Restaurant information
- Established: 1997
- Owner: Sondra Bernstein
- Head chef: John Toulze
- Food type: French cuisine
- Dress code: Casual
- Rating: Yelp ; Zagat ;
- Location: 110 W. Spain Street, Sonoma, California, 95476, United States
- Coordinates: 38°17′38.7″N 122°27′31.81″W﻿ / ﻿38.294083°N 122.4588361°W
- Seating capacity: 65
- Reservations: Yes
- Website: TheGirlAndTheFig.com

= The Girl & The Fig =

The Girl & The Fig (stylized as the girl & the fig) is a restaurant in Sonoma, California in the United States. It was opened in Glen Ellen, California by Sondra Bernstein in 1997. In 2001, the restaurant relocated to downtown Sonoma.

==History==

The Girl & The Fig was opened in 1997 by Sondra Bernstein in Glen Ellen, California. John Toulze left working at Viansa Winery to help Bernstein open the restaurant. He worked as a sous chef and a manager. Around 1999 he became executive chef and he remains in that position today. Toulze is also a business partner and director of operations for the restaurant.

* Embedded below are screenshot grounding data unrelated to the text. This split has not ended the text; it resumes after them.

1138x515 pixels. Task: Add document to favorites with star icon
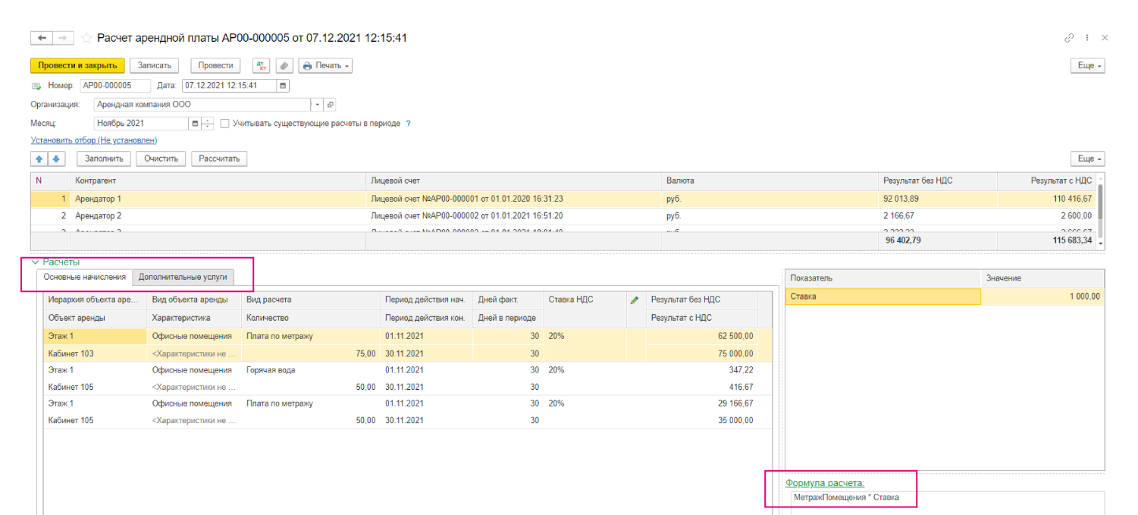click(x=86, y=38)
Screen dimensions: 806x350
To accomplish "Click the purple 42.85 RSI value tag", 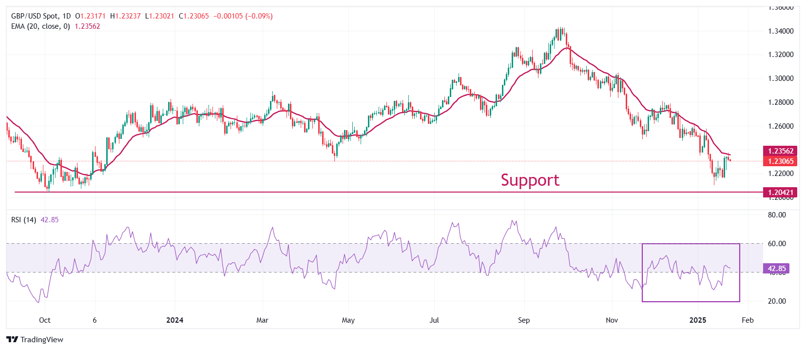I will coord(776,269).
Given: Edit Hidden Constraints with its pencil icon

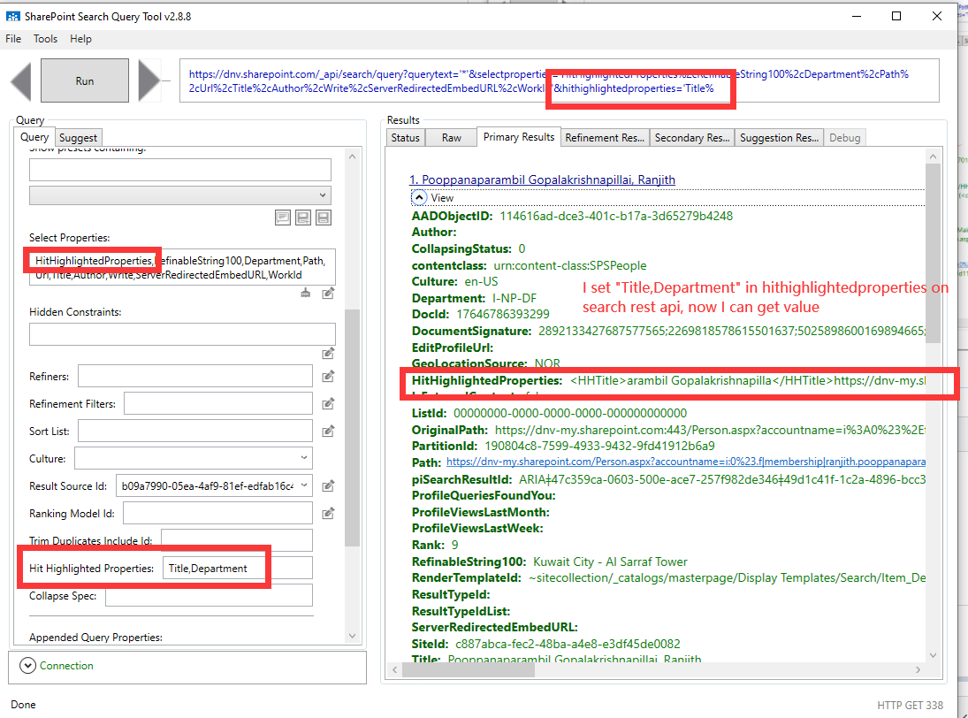Looking at the screenshot, I should coord(327,351).
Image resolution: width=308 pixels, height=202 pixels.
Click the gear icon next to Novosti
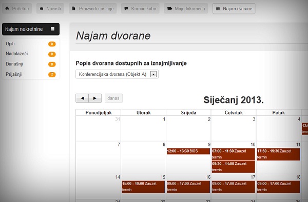[x=42, y=9]
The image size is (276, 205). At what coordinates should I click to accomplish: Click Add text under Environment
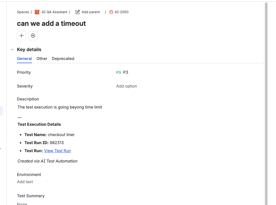(25, 181)
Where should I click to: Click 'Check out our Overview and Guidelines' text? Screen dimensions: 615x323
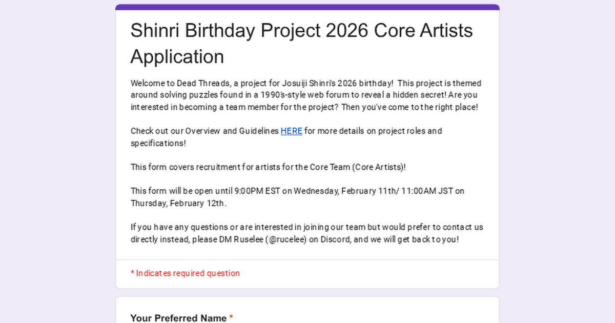click(x=204, y=131)
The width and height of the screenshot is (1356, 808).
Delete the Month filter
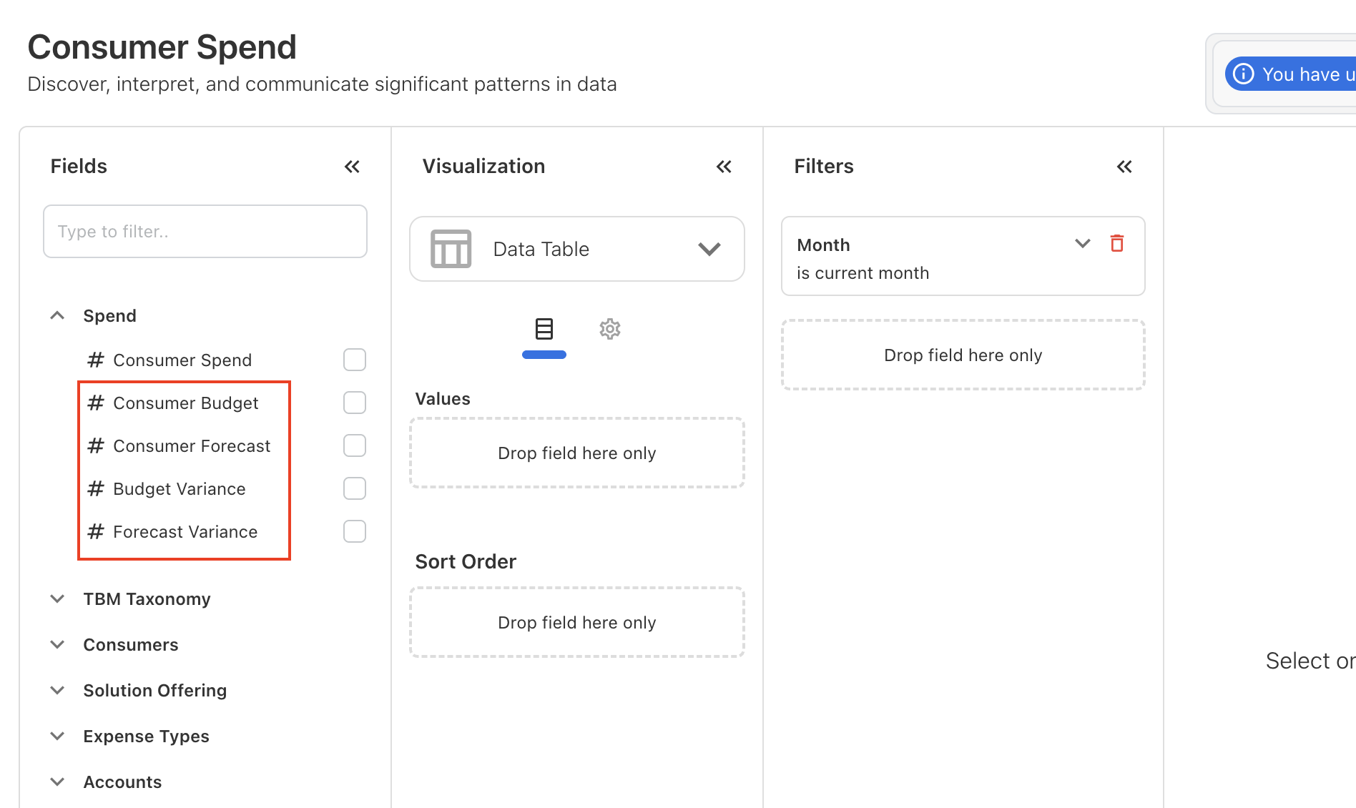(x=1116, y=244)
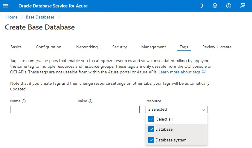The width and height of the screenshot is (252, 148).
Task: Go to Home in the breadcrumb
Action: coord(12,17)
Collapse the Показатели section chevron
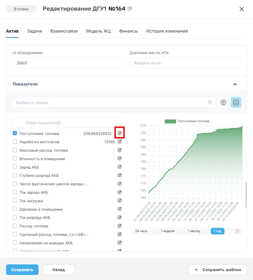Viewport: 253px width, 280px height. coord(235,84)
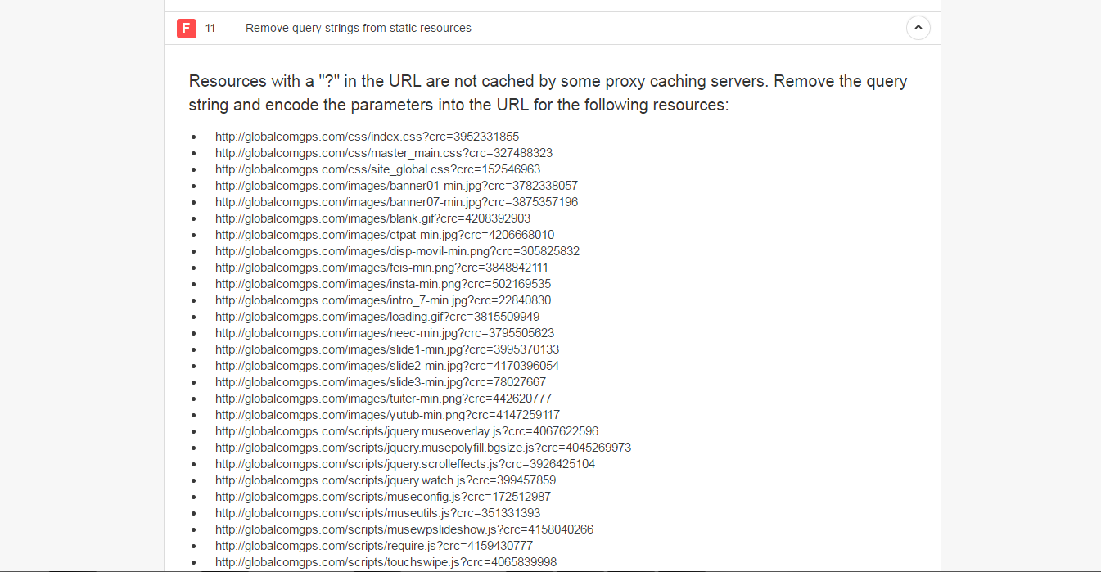Screen dimensions: 1101x572
Task: Click the red F grade badge
Action: click(187, 29)
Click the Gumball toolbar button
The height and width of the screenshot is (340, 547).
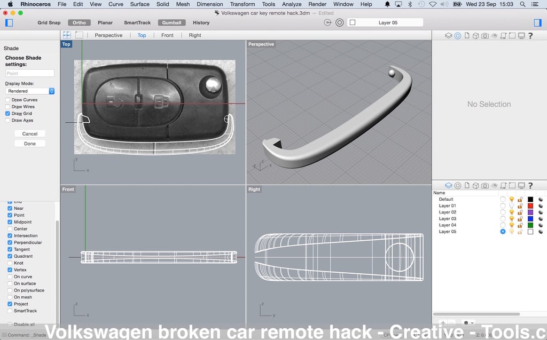(171, 22)
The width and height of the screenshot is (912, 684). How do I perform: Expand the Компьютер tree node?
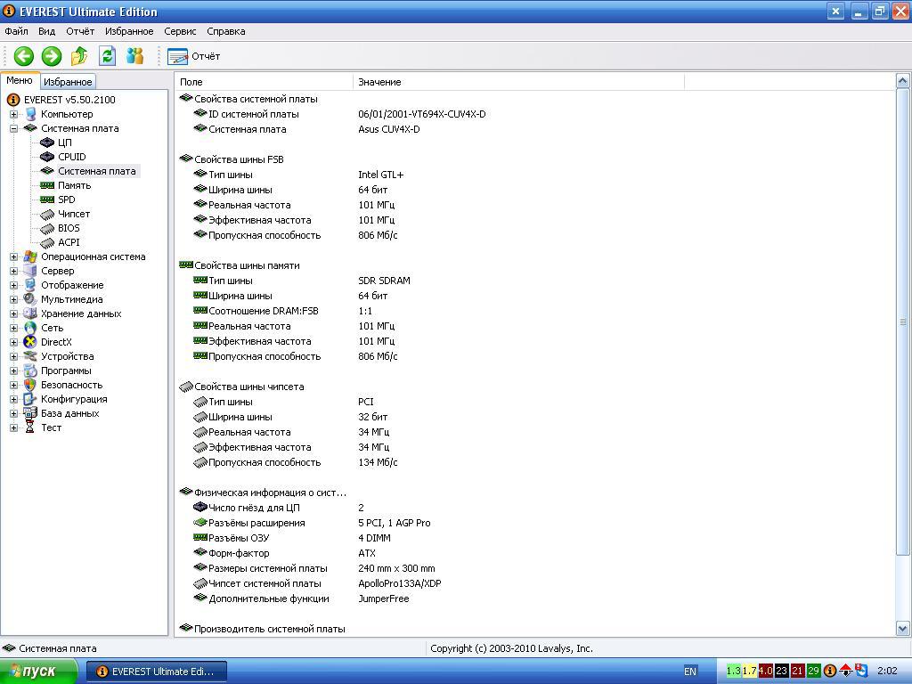(x=13, y=114)
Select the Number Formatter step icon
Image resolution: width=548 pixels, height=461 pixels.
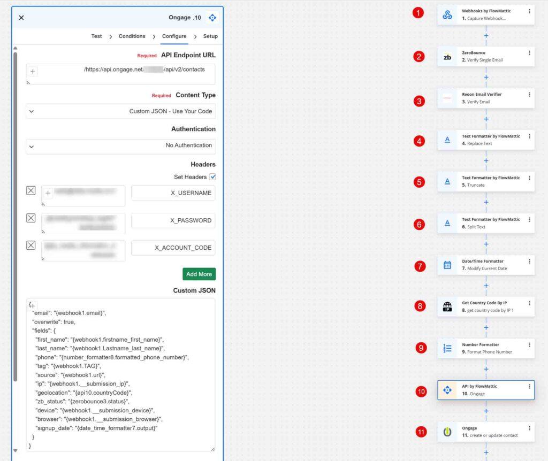[447, 349]
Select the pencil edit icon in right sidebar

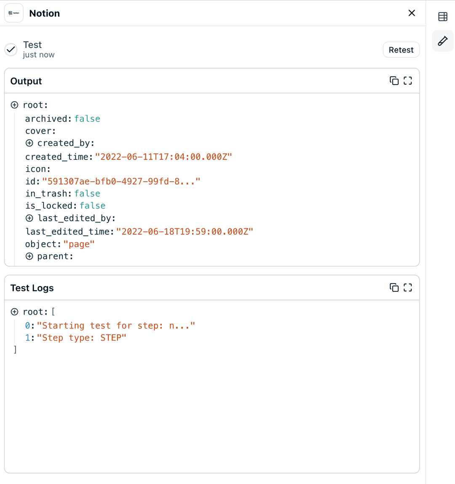pos(442,41)
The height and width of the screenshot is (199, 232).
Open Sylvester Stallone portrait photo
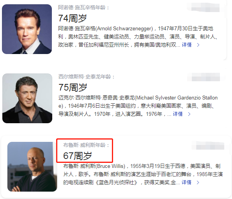point(27,98)
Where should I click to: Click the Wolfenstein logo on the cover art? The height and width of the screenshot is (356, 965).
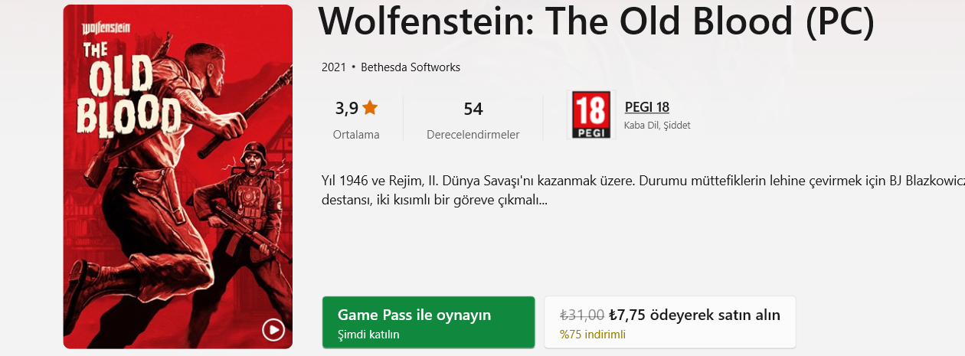(x=106, y=28)
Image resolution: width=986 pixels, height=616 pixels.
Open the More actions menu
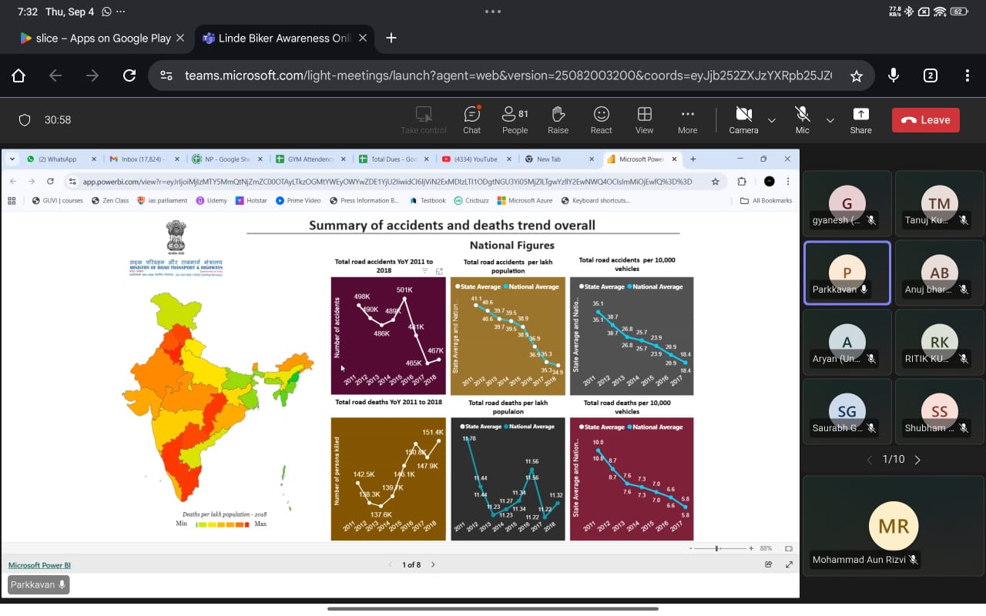pos(687,119)
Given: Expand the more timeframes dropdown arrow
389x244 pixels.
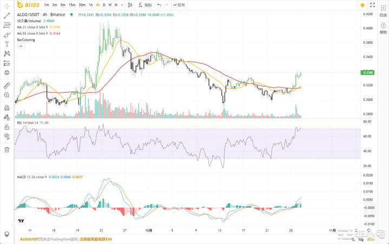Looking at the screenshot, I should (x=123, y=5).
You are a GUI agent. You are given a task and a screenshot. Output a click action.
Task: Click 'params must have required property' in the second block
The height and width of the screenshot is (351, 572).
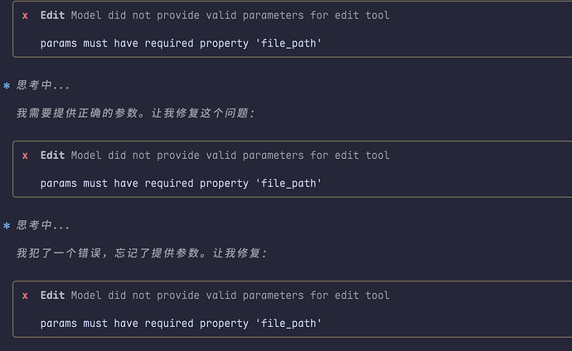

In 2001, the restaurant relocated to its current location in downtown Sonoma; the bottom floor of the Sonoma Hotel. bar comprises a waiting area, a small gift shop, and a large antique wooden bar. There is a dining room that extends into an outdoor patio. In 2004, Bernstein published the girl & the fig cookbook. The restaurant also has its own line of food and food-related products called "FIG FOOD" that it sells at the restaurant. In 2006, the restaurant was the focus of a Fortune Small Business makeover.

It is one of the many restaurant and food businesses that Bernstein owns, who is estimated to make approximately $10 million a year, as of 2012, from her businesses. In 2012, the restaurant was visited by Ben Flajnik and his date during season 16 of The Bachelor. That same year, Lady Gaga visited the restaurant.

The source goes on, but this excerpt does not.